We spent a week in Yellowstone in mid-June which was a wonderful experience. The downside was after a few days the park food starts to get a little monotonous. On our fourth night we left through the North Gate to find pizza for dinner. After getting our fill of non-park food, we returned through the gate and I was pleased to be able to photograph it with some interesting clouds in the sky. Luckily the lighting at the time allowed the same exposure for the clouds and the gate so no HDR trickery was needed to make this image.
This photograph was taken on Hog Island Wildlife Management Area, along the James River, near Surry, VA. It was a cold February morning, just after dawn.
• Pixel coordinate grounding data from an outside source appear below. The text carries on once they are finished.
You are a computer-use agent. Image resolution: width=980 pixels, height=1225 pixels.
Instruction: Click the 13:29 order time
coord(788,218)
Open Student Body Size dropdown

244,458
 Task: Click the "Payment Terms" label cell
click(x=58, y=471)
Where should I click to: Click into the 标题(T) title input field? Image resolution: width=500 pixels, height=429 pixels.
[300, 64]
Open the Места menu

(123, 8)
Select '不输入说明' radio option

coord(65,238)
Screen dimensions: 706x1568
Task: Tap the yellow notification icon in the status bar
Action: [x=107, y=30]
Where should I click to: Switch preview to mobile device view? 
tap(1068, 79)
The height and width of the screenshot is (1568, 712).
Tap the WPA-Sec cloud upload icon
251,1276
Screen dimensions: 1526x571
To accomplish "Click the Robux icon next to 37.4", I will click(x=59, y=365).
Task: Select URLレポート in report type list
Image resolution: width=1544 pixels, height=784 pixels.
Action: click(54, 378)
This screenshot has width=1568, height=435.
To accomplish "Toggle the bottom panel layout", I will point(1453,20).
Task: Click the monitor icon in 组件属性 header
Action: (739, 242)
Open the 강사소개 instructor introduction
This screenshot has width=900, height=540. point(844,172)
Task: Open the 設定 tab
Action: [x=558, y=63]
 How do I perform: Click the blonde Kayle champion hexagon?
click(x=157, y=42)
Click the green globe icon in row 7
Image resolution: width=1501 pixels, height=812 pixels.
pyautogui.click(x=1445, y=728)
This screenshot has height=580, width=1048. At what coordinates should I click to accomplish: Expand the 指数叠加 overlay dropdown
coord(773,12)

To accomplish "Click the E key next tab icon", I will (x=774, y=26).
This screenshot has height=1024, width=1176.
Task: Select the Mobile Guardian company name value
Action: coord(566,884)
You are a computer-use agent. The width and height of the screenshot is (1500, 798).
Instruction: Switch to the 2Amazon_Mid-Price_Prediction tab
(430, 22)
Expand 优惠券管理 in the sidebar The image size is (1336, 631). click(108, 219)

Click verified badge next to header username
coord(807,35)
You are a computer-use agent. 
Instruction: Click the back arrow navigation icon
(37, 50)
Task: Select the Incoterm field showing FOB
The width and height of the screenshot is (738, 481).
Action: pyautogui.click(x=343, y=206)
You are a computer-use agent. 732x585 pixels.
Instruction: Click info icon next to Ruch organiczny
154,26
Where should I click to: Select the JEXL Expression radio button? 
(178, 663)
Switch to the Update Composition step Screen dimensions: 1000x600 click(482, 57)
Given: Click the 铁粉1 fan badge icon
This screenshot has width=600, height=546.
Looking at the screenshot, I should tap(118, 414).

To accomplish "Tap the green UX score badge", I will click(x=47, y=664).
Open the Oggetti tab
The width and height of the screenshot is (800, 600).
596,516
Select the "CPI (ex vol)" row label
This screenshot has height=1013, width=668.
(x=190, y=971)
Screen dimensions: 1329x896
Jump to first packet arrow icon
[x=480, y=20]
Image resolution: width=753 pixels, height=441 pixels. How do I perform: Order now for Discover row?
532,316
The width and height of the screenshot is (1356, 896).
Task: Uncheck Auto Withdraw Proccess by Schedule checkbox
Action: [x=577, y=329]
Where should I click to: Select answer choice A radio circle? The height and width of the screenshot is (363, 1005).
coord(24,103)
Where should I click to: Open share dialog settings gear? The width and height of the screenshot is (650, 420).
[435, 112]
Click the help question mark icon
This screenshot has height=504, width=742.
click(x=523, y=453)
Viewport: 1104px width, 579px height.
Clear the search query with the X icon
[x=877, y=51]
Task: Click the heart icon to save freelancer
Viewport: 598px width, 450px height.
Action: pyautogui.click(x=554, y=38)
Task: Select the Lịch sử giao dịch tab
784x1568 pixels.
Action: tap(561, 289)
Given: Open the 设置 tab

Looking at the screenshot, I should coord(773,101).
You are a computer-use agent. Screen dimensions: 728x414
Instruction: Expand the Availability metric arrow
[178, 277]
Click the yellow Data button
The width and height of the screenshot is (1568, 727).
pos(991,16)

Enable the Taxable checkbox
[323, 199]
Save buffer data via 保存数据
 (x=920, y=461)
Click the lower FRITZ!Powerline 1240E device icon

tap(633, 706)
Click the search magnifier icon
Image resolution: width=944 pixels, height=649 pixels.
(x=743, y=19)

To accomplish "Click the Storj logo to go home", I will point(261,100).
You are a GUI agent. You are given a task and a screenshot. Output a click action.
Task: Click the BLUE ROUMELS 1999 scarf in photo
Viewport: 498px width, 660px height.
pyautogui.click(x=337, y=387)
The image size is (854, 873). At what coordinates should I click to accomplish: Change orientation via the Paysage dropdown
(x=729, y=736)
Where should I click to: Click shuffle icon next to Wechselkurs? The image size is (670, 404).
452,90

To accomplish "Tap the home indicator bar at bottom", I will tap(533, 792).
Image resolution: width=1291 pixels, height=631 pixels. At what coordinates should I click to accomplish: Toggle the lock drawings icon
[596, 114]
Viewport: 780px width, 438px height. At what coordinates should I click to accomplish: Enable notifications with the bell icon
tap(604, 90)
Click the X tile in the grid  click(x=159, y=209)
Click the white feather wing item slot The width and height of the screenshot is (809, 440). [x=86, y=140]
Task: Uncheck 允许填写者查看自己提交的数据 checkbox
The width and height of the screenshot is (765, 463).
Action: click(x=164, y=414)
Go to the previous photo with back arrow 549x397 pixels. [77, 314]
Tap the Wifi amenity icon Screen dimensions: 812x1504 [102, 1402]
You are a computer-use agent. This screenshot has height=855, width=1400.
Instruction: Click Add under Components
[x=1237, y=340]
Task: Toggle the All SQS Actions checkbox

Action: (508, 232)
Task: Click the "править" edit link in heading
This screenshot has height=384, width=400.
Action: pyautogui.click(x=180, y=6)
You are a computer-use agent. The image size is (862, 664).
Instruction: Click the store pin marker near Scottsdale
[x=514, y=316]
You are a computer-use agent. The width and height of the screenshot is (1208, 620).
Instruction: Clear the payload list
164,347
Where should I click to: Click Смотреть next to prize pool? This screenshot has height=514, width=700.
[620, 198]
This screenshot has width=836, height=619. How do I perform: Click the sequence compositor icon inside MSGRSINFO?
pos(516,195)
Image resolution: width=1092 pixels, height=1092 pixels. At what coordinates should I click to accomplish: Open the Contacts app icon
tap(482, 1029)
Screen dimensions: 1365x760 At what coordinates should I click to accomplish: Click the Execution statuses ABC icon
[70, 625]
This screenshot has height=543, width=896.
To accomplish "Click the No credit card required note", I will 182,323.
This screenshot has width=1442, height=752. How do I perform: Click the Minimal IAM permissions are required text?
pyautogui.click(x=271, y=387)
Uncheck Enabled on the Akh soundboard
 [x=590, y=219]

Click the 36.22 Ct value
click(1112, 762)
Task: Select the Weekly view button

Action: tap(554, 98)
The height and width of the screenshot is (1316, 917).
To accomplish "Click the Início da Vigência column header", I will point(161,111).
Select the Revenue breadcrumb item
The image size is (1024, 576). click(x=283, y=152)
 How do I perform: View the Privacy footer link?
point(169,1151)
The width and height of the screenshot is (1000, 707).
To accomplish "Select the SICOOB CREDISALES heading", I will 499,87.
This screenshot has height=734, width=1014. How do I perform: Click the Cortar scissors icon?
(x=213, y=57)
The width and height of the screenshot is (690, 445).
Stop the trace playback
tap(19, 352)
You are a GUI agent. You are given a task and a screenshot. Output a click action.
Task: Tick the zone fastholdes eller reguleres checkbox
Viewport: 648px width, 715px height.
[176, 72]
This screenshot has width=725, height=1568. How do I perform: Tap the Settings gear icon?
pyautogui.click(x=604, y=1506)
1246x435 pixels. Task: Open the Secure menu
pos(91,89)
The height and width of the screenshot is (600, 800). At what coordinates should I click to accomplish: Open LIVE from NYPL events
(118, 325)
While the entire scene looks wet, it was actually frozen. The sand along the shore was a hard as cement and the foam around the river stones had been turned to ice.
During a hike I noticed this piece of bark resting on stones by the side of the trail. I was initially intrigued by the texture and patterns in the bark itself. My first thought was to get a close up of the texture but when I noticed the bark was sitting between two shadows I thought it made for an interesting forest still life.
I stitched together 6 separate photos to create this panoramic view of the rock wall at Jones Run Falls in Shenandoah National Park. The water seeping over the stone edifice makes it appear very dark, nearly black. As with all of the photos on my blog, you can click on it to see a larger, more detailed image.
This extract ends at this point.